# toothy porker



## robert carter (Feb 19, 2017)

I was able to hunt a bit yesterday. I stopped by camp at Fort stewart where Martin and crew was at. They were gone so I ate Martins peach cobbler he left on the table. He is purty good with the dutch oven. Dendy came up and I made sure to shake his hand knowing some of the Dendy mojo would jump on me. Dendy and Chris Spikes are the luckiest varmits I know in the woods. No way I wouldn`t kill nothing after shaking his hand.
  Well as luck would have it I ran across a porker after about a mile of wandering around half lost. 18 yard heart shot with my new longbow Mr. Dave Johnson built for me and pork was on the ground. Bow is 52@27 and shot the pig with a 590 grain arrow with a grizzly broadhead. Arrow passed through and was hanging by the feathers on the other side. A good day.
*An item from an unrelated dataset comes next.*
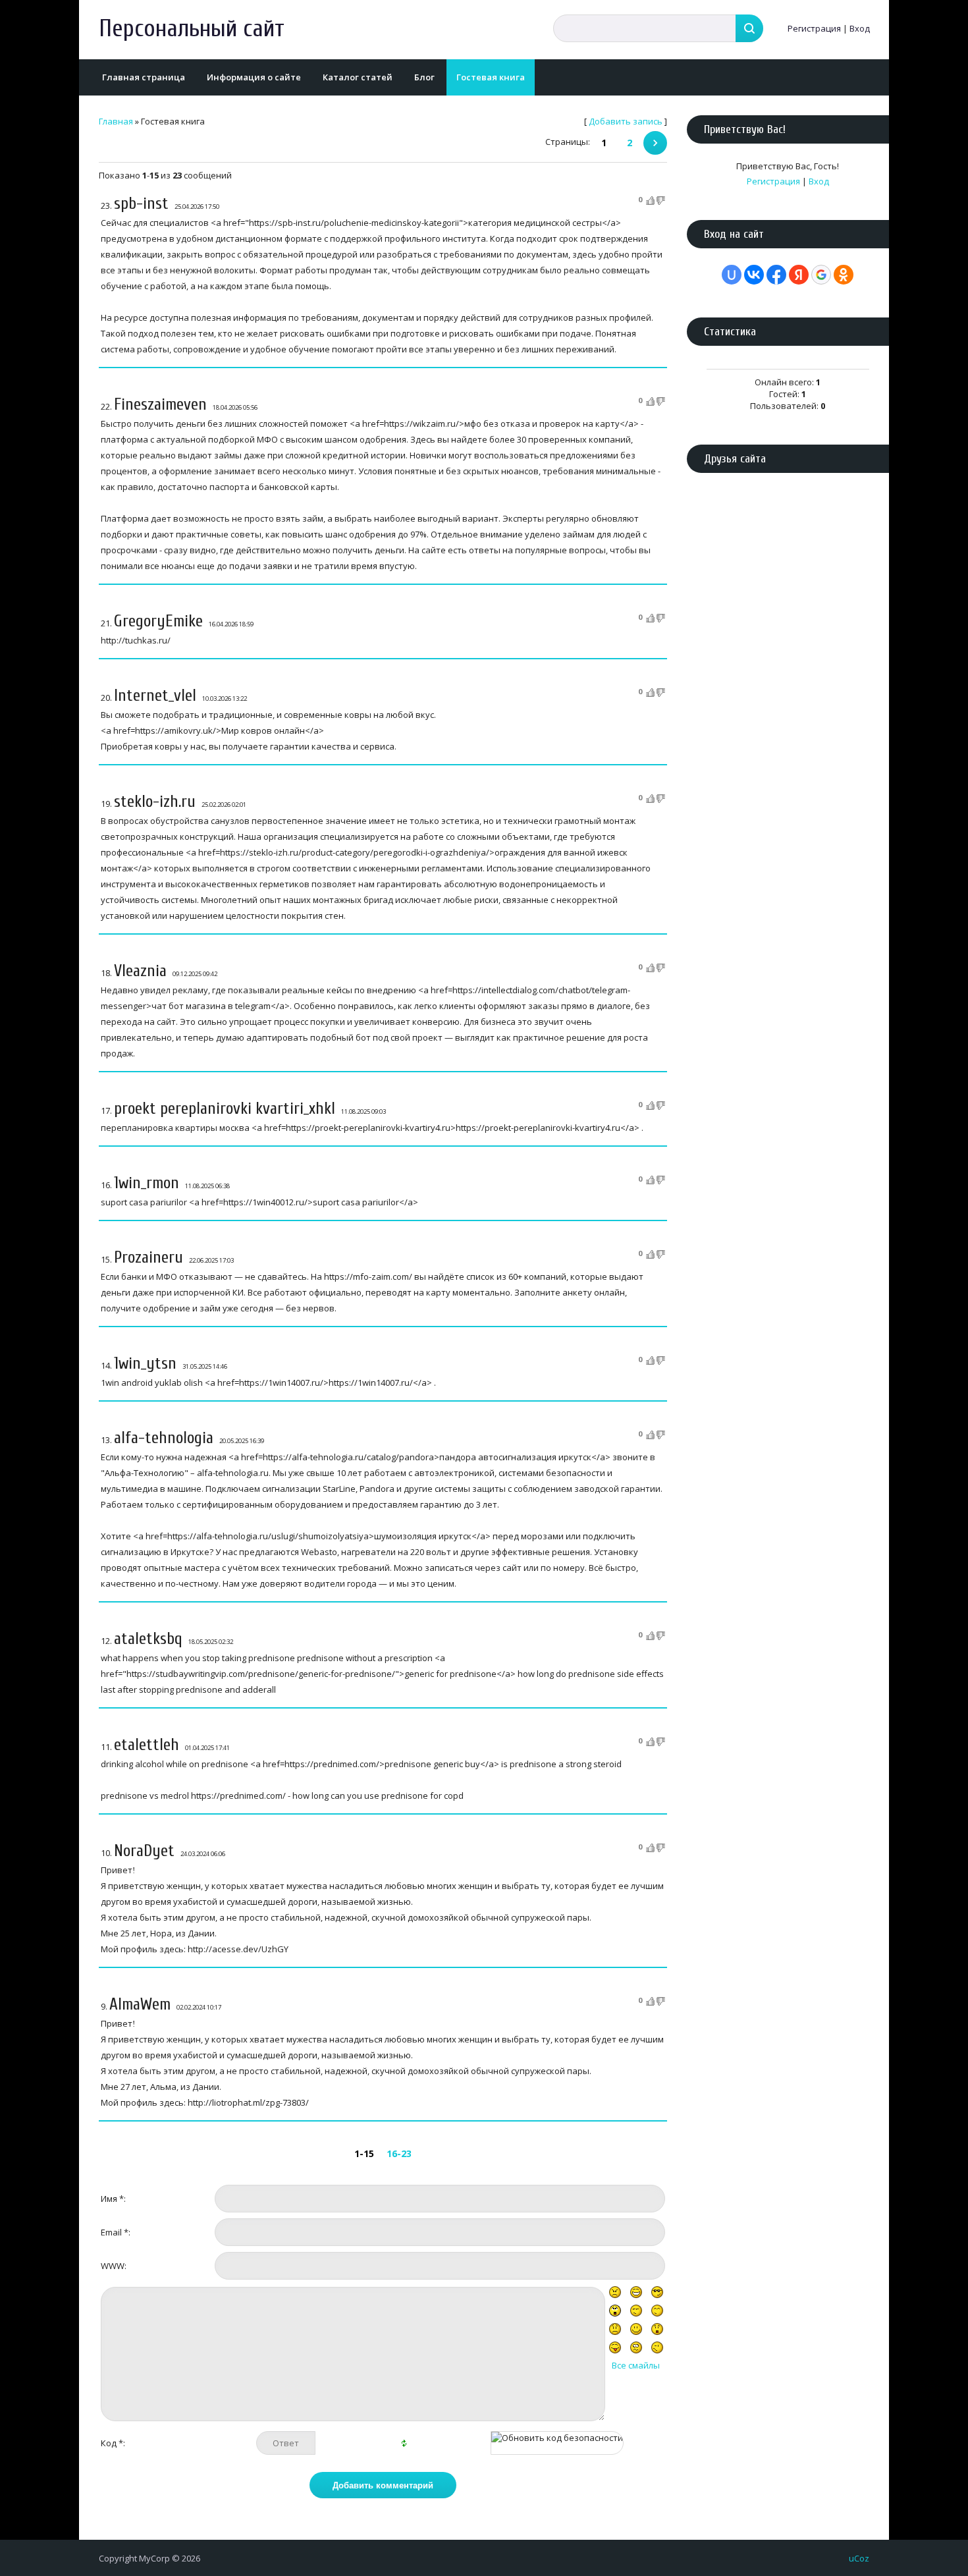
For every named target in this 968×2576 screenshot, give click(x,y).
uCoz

Thank you Lord.RC


----------



## Todd Cook (Feb 19, 2017)

Nice one Robert! I figured with you bunch of killers down there at the same time some pork was bound to go down. Nice bow too. I didn't know Mr Johnston was still making them.


----------



## SquirrelBait (Feb 19, 2017)

I knew it wouldn't take long to bloody that new bow ! Congrats swamper !


----------



## Dennis (Feb 19, 2017)

Good Job


----------



## sawtooth (Feb 19, 2017)

That's a big ole nasty pig. I knew you were gonna poke something when you left camp. I think I said that to John. I didn't do so good this time around.... um, I might need some of that mojo back if you didn't use it all up. 
Remember, though, you're the one who got me into this.


----------



## dm/wolfskin (Feb 19, 2017)

Good tusker RC.


----------



## jekilpat (Feb 19, 2017)

That's a goodun Robert. Congrats!


----------



## EJC (Feb 19, 2017)

Good deal, congrats!


----------



## Pointpuller (Feb 19, 2017)

Very nice.  Congrats.


----------



## Barry Duggan (Feb 19, 2017)

Dendy luck for sure.


----------



## Stump Shooter (Feb 19, 2017)

Nice, Good Job.


----------



## SELFBOW (Feb 19, 2017)

Nice! Dendy told me he appreciates the lesson you gave us....Good times by all there....

Dendy and me had fun w two sows and some little ones around us Thursday pm. He saw me running after he didn't shoot and didn't know why. I was chasing a little one....


----------



## Clipper (Feb 19, 2017)

glad you guys got to hunt.  Nice pig and nicer bow.  Congratulations on a successful hunt.


----------



## blood on the ground (Feb 19, 2017)

Good job!


----------



## GA native (Feb 20, 2017)

That's a good looking bow. And it's already earning its keep.


----------



## AllAmerican (Feb 20, 2017)

Congrats Mr. Carter, it was a pleasure hanging with you at camp and listening to some tales.


----------



## Barebowyer (Feb 20, 2017)

Well done RC and sorry I missed the camp...work seems to always get in the way!  Glad y'all had a big time


----------



## BBowman (Feb 20, 2017)

Congrats Cuz! That's a good one. God is good!


----------



## Nugefan (Feb 21, 2017)

way to whack em Robert ....


----------



## Allen Oliver (Feb 21, 2017)

You the man RC! Good one!!


----------



## Jayin J (Feb 21, 2017)

Great Hunt!!!!


----------



## Vance Henry (Feb 24, 2017)

Congrats Robert.  I know yall had a good time.


----------



## jerry russell (Feb 28, 2017)

That is a toothy hog for sure.  Nice.


----------



## longbowdave1 (Mar 2, 2017)

Nice hog RC!


----------